Description of Related Art
As a highly efficient and economical mechanical oil production
equipment, an electric submersible pump has characteristics of
large displacement, large lift range, large production pressure
difference, strong adaptability and remarkable economic benefits.
With the development of electric submersible pump technology, the
electric submersible pump is widely used for oil production on
offshore platforms. With the increasing difficulty of oil
production on offshore platforms, higher requirements are raised
for the suction and pumping performance of electric submersible
pump. Especially for the development of heavy oil reservoirs, the
viscosity of heavy oil is between 50 Pas and 300 Pas, and the
asphaltine and colloid content is too high, resulting in difficult
suction of the electric submersible pump.
In addition to crude oil, water and polymers, the downhole fluids
also contain other chemicals, such as carbonate and sulfate scales
due to a complicated composition. High-viscosity polymers or scales
easily result in the suction port plugging of electric submersible
pump. If the suction is not smooth, the work will be
interrupted.
The suction port of electric submersible pump will be plugged due
to sand settling, scaling, paraffinning, polymer and solid phase
produced by the formation. As the suction port is considered as the
first point for the downhole fluids to enter the oil production
equipment, the plugging of suction port will cause the downhole
fluids unable to enter the centrifugal pump and to be lifted up to
the ground. In serious cases, it may lead to the blocking of pump,
the overloading of motor and the stop of electric submersible pump,
seriously restricting the efficient application of electric
submersible pump and increasing the workover costs.
In order to solve the above problems, physical methods and chemical
methods are often used for scale prevention or plug removal in the
oil field.

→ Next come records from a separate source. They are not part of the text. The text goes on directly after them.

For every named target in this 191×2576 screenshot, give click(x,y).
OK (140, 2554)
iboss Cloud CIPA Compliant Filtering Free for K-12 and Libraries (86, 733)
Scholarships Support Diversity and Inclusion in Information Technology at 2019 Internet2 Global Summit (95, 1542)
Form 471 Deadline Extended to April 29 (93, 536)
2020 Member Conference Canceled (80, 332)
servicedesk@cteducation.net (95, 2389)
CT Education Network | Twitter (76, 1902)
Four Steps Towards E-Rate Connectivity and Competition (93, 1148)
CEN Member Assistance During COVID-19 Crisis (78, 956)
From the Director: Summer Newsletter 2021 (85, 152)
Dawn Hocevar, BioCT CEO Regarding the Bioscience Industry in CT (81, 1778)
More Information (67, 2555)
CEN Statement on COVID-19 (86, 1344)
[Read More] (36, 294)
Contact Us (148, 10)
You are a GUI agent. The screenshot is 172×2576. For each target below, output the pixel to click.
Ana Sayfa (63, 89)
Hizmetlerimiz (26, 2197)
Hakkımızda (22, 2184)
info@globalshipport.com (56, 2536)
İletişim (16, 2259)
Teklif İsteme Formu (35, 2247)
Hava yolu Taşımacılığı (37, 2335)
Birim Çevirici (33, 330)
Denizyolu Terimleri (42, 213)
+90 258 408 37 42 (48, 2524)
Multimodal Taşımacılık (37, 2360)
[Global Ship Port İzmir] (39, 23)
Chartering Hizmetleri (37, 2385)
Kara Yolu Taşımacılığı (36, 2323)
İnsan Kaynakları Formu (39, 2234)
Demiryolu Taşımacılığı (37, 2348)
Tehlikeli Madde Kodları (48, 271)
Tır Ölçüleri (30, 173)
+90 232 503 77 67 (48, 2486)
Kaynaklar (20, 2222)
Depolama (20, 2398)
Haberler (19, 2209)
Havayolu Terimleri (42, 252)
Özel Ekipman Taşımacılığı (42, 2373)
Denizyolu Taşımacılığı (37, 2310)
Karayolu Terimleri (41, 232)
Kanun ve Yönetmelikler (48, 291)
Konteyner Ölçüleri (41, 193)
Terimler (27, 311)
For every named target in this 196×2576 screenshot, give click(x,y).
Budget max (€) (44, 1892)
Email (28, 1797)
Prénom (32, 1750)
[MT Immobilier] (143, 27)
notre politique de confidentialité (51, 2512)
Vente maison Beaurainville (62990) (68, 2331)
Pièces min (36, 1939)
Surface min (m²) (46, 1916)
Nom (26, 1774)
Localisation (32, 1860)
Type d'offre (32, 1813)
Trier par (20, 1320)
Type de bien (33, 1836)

The physical methods mainly include mechanical scraping
type descaling, annular scale prevention pipe, magnetic scale
prevention, precious metal scale prevention, scale prevention by
hydraulic switch suction port, and filter screen scale prevention.
The chemical methods mainly depend on chemical agents, which are
easy to cause secondary damage to the oil reservoir. The existing
methods mainly focus on scale prevention and lack the function of
scale removal and descaling. In addition, the scale prevention
process applied in the oil field has high cost, limited action time
and complex mechanical structure. Currently, there is no low-cost
and high-efficiency descaling device for the suction port of
electric submersible pump.
SUMMARY OF THE INVENTION
The purpose of the present invention is to provide an automatic
cleaning device for suction port of electric submersible pump to
overcome the shortcomings of prior arts. This device is driven by
the electric submersible pump to realize automatic cleaning. Based
on the pressure difference between the outlet of electric
submersible pump and the suction port, it depends on the water jet
and self-excited vibration cavitation effect of the nozzle to
effectively realize scale prevention, plug removal and viscosity
reduction of suction port and also reduce such risks as shutdown,
pump jamming and well failure, etc.
In order to achieve the above purpose, the technical solution used
in the present invention is:
An automatic cleaning device for suction port of electric
submersible pump includes a pipe string joint, return springs, a
connecting pipe, a nozzle, steel balls, sealing plugs and retaining
rings.
The pipe string joint is a hollow cylinder, which includes a female
thread disposed at an upper end, a boss disposed in a middle part,
and a male thread disposed at a lower end; the upper end of the
pipe string joint is connected with an oil pipe by threads, while
the lower end of the pipe string joint is connected with an outlet
of the electric submersible pump by threads; a plurality of oil
drain passage inlets, the steel balls, the return springs, the
sealing plugs and oil drain passage outlets are evenly distributed
in a circumferential direction of the boss.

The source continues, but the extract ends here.